その発明は、稚貝の耳部をロープに係止具(ピン)で突き刺して固定する作業を効率よく行うために回転作動する供給ロータから供給される係止具を送りピッチ凹部に保持し、ロープと稚貝の耳部とを積層させた状態で突き刺すものであった。
この特許出願の明細書には、係止具を突き刺す前の耳部とロープとの位置決めに関して耳部とロープとを上下方向に積層させて並べる旨が記載されていた。
甲は、出願Xの一部を分割して特許出願Yを行い、その際に「上下方向に積層状に並べ」を「積層状に並べ」と変更した。
特許出願Yに対して特許が付与され、甲はこの特許に基づいて乙に製品の製造・販売の中止を求めた。乙は差止請求権の不存在の確認を求めて提訴した。
[訴訟での経緯]
特許請求の範囲中の「ロープおよび養殖貝類の稚貝の耳部を積層状に並べ」という要件に関して、「積層」の用語を次の広狭2つの意味
狭い意味…水平置き(ロープ及び耳部の配置の仕方を水平にして上下に重ねる)に限る
広い意味…水平置き・垂直置き(両者を垂直にして左右に並べる)のいずれでも良い
のいずれにすべきかで甲・乙で争いになった(乙の製品は垂直置きのタイプであった)。
[甲の主張]耳部とロープとを突き刺すときの位置合わせに必要なのは相互の相対的な位置関係であり、垂直置きか水平置きかは問題ではない。特許出願X(親出願)がされた当時に垂直置きの装置は公然知られていたから、特許出願人の発明もそのことを想定している。
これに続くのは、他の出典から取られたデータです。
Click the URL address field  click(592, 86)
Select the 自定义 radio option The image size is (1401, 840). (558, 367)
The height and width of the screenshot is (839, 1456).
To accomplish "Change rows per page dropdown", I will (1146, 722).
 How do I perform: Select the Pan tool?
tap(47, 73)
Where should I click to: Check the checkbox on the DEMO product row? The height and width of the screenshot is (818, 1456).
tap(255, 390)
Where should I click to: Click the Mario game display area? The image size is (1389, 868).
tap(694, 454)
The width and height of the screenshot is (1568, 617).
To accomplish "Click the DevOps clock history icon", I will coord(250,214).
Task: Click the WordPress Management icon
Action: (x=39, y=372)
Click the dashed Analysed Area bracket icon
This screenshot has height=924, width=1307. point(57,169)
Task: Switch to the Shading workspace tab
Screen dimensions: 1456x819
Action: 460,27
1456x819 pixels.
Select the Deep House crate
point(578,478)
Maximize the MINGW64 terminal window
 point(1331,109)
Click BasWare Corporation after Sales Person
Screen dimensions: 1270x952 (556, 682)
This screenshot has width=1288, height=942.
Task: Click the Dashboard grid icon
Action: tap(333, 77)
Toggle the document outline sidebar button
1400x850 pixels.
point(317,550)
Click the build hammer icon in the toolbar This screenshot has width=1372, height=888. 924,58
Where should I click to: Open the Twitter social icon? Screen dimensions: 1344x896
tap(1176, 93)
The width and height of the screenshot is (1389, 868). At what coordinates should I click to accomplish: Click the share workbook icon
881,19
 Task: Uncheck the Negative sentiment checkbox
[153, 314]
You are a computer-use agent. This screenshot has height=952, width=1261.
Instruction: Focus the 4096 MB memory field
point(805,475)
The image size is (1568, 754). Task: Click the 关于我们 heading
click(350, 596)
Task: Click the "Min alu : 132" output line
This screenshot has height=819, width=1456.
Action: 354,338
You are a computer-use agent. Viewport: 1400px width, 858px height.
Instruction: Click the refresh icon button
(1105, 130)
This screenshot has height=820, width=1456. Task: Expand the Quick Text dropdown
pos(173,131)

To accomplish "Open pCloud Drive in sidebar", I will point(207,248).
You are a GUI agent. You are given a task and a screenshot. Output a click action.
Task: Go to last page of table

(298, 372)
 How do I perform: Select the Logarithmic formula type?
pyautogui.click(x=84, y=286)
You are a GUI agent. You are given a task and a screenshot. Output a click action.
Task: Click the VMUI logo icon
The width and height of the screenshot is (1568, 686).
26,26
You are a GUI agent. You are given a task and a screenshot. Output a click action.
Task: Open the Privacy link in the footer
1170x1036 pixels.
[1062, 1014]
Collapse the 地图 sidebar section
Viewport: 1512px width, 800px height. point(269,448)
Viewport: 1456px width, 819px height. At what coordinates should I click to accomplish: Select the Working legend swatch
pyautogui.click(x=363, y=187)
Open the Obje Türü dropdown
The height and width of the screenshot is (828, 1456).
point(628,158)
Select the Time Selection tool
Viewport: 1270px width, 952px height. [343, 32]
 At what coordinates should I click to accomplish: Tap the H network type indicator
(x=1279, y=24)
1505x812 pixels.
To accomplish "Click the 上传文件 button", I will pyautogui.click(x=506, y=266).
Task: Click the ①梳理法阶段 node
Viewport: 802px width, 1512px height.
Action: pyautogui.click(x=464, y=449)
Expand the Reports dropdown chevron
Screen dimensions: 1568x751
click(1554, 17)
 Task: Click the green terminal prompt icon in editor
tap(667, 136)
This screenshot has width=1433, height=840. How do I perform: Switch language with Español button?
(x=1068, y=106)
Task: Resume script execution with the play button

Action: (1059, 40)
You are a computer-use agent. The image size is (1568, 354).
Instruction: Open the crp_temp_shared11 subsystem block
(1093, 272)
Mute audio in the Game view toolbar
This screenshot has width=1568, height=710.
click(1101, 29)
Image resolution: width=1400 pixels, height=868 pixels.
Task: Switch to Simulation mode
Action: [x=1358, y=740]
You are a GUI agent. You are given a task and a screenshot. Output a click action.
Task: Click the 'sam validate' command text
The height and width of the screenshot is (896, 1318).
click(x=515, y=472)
[乙の主張]“積層”とは物の上に物を重ねることを意味するから、水平置きを意味すると考えるのが妥当であり、特許出願Xの記載もこの解釈を裏付ける。
[裁判所の判断]
“積層状”の用語の本来の意味から請求の範囲は水平置きを意味すると解釈するのが妥当である。また、分割出願(本件特許出願)の「積層状に」が親出願の明細書に記載されていた「上下方向に積層状に」と同じ意味でないとすれば、分割出願の要件を満たさないことになる。“分割出願は原出願について補正のできる範囲で行われることが必要と解される”から、これに反する解釈を権利行使の際に主張することは包袋禁反言の原則から許されないことである。